→ PARTS OF THE EXERCISE
1) Update the passage on Christopher Hitchens's essay about U.S.-Pakistani relations, starting at "In his latest, scathingly" and ending at "to his analysis.", with "essay" changed to "column".
2) Carry on the passage about Christopher Hitchens's critique of U.S.-Pakistani relations, starting right after its final sentence.

→ PROVIDED TEXT
▼

In his latest, scathingly critical essay for Vanity Fair, Christopher Hitchens makes it eminently clear that he isn’t buying any of the stories the U.S. and Pakistani governments are selling about their increasingly complicated (and, in Hitchens’ view, hypocritical) relationship, and it’s also evident that he doesn’t think much of Pakistan in general. The recent killing of Osama bin Laden only further exposed these unsavory truths, according to his analysis.

▲

Source data
▼

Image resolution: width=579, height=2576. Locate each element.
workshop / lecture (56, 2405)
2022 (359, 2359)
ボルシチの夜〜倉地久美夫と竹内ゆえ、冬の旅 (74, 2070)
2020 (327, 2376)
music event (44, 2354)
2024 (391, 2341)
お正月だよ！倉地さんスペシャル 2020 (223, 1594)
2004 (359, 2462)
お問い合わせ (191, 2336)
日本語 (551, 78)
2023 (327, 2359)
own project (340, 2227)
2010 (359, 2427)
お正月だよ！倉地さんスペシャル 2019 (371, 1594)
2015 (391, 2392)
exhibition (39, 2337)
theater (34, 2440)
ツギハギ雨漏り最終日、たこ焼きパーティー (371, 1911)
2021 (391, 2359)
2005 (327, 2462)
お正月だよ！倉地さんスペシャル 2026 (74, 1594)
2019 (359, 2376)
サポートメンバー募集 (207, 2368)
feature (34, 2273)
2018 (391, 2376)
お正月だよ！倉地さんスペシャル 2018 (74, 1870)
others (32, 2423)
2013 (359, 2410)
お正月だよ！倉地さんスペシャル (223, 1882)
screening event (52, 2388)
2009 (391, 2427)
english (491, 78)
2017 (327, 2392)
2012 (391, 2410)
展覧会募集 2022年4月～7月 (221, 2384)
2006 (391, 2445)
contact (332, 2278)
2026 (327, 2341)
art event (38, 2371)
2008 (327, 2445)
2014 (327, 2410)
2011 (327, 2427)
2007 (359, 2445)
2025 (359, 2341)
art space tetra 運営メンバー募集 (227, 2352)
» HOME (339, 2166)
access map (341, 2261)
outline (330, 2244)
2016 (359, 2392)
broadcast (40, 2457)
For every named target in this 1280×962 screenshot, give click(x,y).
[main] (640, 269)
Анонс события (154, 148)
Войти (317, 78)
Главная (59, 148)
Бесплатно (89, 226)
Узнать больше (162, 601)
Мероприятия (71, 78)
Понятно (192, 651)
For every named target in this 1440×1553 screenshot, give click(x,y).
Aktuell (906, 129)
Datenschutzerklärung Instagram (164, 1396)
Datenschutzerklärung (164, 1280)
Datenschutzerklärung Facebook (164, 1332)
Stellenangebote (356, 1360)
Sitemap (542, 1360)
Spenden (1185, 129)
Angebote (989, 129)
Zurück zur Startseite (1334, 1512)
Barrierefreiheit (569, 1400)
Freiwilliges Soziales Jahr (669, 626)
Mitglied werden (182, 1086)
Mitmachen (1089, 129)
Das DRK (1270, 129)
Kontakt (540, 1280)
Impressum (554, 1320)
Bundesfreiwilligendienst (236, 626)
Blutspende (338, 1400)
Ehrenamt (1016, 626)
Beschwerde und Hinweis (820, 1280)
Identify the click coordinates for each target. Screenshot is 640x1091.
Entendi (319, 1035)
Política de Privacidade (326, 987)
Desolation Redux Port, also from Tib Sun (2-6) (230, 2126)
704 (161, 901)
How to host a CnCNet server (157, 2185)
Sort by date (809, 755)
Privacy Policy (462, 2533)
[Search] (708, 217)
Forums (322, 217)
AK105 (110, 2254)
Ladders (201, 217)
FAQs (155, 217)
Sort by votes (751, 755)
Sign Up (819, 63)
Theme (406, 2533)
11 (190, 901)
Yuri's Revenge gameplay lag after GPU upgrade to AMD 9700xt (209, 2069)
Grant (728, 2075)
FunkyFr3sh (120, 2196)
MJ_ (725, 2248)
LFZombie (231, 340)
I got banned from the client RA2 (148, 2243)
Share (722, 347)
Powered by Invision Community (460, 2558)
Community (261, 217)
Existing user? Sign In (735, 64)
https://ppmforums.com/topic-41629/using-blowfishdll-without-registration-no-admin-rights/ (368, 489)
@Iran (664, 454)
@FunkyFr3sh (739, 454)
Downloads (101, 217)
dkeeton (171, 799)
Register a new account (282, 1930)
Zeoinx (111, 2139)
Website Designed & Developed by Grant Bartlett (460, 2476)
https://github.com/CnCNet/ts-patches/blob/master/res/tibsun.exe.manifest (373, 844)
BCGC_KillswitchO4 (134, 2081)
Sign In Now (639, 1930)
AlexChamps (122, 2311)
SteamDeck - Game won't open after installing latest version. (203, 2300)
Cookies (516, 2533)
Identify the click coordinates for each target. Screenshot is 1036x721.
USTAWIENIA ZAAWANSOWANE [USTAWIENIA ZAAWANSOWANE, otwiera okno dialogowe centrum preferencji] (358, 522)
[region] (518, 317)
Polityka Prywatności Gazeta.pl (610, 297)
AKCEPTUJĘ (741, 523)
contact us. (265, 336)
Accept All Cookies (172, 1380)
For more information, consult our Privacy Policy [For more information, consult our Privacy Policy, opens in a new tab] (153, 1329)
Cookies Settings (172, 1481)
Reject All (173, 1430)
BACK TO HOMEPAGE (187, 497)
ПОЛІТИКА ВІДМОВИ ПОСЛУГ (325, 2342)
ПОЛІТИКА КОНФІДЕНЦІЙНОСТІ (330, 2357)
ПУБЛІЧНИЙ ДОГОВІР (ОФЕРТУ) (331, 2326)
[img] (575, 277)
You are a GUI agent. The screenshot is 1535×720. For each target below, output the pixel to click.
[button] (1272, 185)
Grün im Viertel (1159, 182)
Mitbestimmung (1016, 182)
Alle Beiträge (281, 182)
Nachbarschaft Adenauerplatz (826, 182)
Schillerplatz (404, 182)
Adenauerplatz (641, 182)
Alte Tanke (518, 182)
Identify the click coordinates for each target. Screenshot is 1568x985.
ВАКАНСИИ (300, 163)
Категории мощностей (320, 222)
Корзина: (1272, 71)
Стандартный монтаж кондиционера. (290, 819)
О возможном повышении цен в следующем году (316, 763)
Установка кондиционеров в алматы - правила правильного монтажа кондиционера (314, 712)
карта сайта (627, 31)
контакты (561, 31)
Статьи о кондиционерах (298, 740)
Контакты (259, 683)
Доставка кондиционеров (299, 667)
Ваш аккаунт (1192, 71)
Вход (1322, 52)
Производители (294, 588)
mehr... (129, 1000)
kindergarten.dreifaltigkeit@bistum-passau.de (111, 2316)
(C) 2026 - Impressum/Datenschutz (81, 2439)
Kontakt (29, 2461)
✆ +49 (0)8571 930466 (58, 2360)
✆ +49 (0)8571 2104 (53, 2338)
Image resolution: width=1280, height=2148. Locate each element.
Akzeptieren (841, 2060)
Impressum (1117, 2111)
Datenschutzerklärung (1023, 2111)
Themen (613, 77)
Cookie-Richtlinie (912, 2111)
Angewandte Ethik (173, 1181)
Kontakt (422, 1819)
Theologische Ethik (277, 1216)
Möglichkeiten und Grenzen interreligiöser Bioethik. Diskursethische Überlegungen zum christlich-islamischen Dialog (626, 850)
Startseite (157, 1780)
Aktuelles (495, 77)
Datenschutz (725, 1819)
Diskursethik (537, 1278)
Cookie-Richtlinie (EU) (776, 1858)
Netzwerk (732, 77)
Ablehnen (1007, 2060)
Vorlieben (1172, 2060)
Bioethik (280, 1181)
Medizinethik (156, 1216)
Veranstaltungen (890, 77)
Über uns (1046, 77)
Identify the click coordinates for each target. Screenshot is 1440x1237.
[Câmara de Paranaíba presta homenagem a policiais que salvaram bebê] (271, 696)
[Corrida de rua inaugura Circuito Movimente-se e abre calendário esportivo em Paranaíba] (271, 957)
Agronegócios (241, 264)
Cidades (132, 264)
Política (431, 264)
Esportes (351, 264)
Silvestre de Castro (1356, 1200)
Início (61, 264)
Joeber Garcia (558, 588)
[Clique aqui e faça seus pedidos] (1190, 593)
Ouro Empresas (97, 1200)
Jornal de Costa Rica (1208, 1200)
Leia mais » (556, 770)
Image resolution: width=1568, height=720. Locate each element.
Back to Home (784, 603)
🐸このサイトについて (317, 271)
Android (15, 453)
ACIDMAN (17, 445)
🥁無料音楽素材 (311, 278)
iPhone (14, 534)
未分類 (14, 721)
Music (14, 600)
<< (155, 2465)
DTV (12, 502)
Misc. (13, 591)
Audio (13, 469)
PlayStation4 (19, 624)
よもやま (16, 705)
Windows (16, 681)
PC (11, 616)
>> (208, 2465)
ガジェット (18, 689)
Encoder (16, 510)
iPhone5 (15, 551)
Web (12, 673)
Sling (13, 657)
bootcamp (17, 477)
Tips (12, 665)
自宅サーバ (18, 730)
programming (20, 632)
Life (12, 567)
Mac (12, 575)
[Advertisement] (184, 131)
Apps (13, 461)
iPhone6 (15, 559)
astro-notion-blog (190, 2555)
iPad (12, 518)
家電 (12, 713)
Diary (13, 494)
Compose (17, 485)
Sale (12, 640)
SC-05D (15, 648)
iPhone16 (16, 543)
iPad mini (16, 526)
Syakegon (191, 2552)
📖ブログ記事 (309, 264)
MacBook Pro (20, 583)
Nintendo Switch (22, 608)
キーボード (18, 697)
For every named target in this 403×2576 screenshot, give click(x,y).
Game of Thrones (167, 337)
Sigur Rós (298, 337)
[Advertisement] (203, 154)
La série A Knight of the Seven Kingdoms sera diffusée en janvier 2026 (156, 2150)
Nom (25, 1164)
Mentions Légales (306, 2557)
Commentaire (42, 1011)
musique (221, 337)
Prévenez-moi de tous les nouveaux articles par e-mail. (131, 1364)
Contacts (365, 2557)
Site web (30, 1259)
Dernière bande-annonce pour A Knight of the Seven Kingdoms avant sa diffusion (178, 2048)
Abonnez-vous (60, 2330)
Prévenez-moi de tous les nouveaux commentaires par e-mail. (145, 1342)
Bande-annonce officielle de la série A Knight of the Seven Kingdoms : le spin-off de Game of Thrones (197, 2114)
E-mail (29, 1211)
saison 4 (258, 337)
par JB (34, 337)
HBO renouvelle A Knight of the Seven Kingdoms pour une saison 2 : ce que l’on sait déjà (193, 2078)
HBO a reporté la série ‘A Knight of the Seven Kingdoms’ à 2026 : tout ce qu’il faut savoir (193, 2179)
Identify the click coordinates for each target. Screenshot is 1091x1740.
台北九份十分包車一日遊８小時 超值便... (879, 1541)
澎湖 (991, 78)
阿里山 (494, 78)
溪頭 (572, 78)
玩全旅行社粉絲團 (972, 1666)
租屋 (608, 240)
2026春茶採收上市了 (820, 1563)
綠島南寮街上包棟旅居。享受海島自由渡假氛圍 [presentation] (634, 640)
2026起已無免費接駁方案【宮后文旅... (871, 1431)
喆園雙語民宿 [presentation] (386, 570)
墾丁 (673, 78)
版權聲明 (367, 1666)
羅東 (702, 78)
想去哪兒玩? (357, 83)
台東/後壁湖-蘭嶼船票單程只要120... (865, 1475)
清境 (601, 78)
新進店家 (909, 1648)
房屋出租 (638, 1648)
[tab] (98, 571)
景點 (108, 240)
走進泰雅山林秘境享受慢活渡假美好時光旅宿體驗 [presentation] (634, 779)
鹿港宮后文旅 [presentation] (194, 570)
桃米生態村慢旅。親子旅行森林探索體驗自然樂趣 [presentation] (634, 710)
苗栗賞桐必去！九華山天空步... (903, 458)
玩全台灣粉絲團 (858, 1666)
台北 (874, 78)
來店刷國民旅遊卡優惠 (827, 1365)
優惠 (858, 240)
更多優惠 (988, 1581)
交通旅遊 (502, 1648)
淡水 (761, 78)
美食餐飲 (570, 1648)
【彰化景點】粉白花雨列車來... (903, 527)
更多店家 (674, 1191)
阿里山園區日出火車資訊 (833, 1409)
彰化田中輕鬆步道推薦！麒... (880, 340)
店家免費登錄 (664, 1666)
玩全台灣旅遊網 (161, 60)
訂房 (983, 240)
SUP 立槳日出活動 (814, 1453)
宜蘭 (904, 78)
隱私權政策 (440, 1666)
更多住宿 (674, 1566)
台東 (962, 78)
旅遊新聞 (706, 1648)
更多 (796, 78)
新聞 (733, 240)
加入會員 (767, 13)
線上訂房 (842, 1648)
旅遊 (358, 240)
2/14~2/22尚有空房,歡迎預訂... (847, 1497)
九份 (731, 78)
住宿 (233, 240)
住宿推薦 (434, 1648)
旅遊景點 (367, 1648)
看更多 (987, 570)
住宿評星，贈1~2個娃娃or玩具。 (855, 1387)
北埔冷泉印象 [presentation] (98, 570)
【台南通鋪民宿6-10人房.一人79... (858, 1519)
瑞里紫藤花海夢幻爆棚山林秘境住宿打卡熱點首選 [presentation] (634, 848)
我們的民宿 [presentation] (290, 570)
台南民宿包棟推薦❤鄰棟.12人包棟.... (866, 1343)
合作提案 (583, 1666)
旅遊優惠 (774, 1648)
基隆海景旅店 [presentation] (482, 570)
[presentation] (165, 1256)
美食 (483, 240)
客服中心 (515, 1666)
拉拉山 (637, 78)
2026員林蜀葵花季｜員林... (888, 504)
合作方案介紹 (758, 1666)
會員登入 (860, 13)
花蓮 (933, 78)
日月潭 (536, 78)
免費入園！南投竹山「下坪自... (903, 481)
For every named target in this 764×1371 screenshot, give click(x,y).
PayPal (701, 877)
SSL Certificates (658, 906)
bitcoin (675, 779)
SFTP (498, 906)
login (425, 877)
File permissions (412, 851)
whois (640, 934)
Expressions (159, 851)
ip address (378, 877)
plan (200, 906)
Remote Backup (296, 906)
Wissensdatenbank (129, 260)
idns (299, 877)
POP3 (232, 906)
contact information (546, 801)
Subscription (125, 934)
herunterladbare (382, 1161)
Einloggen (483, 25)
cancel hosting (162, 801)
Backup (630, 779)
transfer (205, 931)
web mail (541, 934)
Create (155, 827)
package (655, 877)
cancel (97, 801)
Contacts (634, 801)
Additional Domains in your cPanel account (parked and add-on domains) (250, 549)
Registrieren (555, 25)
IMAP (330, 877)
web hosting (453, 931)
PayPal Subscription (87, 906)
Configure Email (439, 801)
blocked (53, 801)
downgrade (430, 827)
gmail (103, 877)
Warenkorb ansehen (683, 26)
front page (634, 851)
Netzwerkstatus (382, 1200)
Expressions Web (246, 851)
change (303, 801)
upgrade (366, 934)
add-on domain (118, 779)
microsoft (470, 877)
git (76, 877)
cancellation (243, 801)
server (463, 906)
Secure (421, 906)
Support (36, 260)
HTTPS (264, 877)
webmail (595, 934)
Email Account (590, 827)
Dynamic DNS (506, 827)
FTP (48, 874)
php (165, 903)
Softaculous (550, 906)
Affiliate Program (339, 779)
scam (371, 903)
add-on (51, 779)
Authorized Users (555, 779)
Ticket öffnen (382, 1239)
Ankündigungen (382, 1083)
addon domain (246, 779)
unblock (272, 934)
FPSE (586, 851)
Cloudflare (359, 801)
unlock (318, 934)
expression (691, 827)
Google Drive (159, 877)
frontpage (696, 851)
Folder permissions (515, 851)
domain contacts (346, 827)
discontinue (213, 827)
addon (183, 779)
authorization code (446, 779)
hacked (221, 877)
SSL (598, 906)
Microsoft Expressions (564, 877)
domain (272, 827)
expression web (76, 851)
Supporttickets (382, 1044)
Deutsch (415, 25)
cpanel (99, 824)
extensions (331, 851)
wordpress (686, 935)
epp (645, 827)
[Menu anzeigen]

▲

→ ANSWERS
1)
In his latest, scathingly critical column for Vanity Fair, Christopher Hitchens makes it eminently clear that he isn’t buying any of the stories the U.S. and Pakistani governments are selling about their increasingly complicated (and, in Hitchens’ view, hypocritical) relationship, and it’s also evident that he doesn’t think much of Pakistan in general. The recent killing of Osama bin Laden only further exposed these unsavory truths, according to his analysis.

2)
Judging by his characterization exercise in the piece, personifying Pakistan’s national character, Hitchens isn’t going to make many friends over there with this one. –KA

Christopher Hitchens in Vanity Fair:

If the Pakistani authorities had admitted what they were doing, and claimed the right to offer safe haven to al-Qaeda and the Taliban on their own soil, then the boast of “sovereignty” might at least have had some grotesque validity to it. But they were too cowardly and duplicitous for that. And they also wanted to be paid, lavishly and regularly, for pretending to fight against those very forces. Has any state ever been, in the strict sense of the term, more shameless? Over the years, I have written many pages about the sick relationship between the United States and various Third World client regimes. … But our blatant manipulation by Pakistan is the most diseased and rotten thing in which the United States has ever involved itself.